10th February 2026
In August 1960, Gabriel Dax – an ambitious 30-year old travel writer – is in Léopoldville in the newly independent republic of the Congo. Through a friend from university who is now a Minister in the government, he secures an interview with the charismatic Prime Minister, Patrice Lumumba.
Gabriel learns that Lumumba had agreed to the meeting because he wanted to talk – on the record, the interview had to be taped – with a journalist from “a foreign newspaper of repute”. He is shocked at what he is told: “They want to kill me… The British, the Americans, the Belgians, President Eisenhower wants me dead… There are people here sent to kill me… I tell you three names…”
A few days later, Gabriel is sitting in a café near his home in Chelsea when a stranger unexpectedly sits down at his booth. He recognises her as someone who had been reading one of his books on the return flight from Léopoldville to Brussels, though they had not spoken then. After introducing herself as Faith Green, they have a general conversation about the Congo before she informs Gabriel that Lumumba had been shot by a firing squad. She also states that she works for MI6. Quite apart from the immediate shock of hearing of Lumumba’s death, Gabriel is further disconcerted when it takes another month before reports of it reach the mainstream media.

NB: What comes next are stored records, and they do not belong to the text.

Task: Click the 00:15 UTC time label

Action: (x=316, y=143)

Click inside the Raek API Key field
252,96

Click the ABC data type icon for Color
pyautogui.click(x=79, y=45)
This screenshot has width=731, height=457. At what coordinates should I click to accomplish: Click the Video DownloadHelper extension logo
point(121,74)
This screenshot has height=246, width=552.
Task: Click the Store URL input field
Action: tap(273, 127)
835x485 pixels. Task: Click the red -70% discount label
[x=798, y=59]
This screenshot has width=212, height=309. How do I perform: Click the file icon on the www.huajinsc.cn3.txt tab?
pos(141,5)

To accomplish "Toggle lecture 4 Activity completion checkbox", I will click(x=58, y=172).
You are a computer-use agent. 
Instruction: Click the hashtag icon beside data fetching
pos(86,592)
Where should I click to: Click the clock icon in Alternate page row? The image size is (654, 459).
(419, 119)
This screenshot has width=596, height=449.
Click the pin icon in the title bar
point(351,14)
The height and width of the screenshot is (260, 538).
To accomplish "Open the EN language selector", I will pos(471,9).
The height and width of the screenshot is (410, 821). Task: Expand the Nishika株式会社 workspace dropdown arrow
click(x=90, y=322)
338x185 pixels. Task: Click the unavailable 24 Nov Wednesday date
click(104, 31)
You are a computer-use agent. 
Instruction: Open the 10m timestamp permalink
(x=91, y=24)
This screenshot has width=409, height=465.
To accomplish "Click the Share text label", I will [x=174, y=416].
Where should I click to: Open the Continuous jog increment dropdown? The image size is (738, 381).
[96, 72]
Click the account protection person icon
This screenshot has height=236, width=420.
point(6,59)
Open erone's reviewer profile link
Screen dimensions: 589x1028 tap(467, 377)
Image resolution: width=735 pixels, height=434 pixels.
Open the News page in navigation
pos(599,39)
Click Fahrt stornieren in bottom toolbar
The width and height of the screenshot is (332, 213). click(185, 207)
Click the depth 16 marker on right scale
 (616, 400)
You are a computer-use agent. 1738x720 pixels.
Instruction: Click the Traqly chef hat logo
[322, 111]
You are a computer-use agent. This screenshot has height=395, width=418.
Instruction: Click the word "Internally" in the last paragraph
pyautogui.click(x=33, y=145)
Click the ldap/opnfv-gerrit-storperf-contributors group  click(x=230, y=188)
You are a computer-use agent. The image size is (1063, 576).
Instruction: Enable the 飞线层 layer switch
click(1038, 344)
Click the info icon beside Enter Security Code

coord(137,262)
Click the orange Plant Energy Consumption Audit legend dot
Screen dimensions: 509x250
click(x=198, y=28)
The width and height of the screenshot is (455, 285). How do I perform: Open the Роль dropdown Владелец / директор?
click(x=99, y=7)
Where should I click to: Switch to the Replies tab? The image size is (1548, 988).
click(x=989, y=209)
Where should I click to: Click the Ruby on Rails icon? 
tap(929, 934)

Separately, we learn that Gabriel has occasionally supplemented his writer’s income by doing “favours” for his brother Sefton – an official in the Foreign Office – by delivering letters or packages to various destinations during the course of his overseas travels. When Faith makes a similar request – to buy a small sketch directly from a particular modern artist in Cadiz and then pass it on to a contact in Madrid – Gabriel initially declines, only to change his mind when he is offered a sizeable amount (£200) to carry out the task.
In Madrid, Gabriel befriends another avid reader of his books – an American woman – who (of course) asks him to take a package back to Britain for her cousin in Cambridge. Later, at the airport, when Gabriel realises that there is a schoolboy (or schoolgirl) error in the address on the package, he opens it to find a consignment of drugs. He disposes of the contents minutes before he is picked out by the Spanish customs and police for a “random” search.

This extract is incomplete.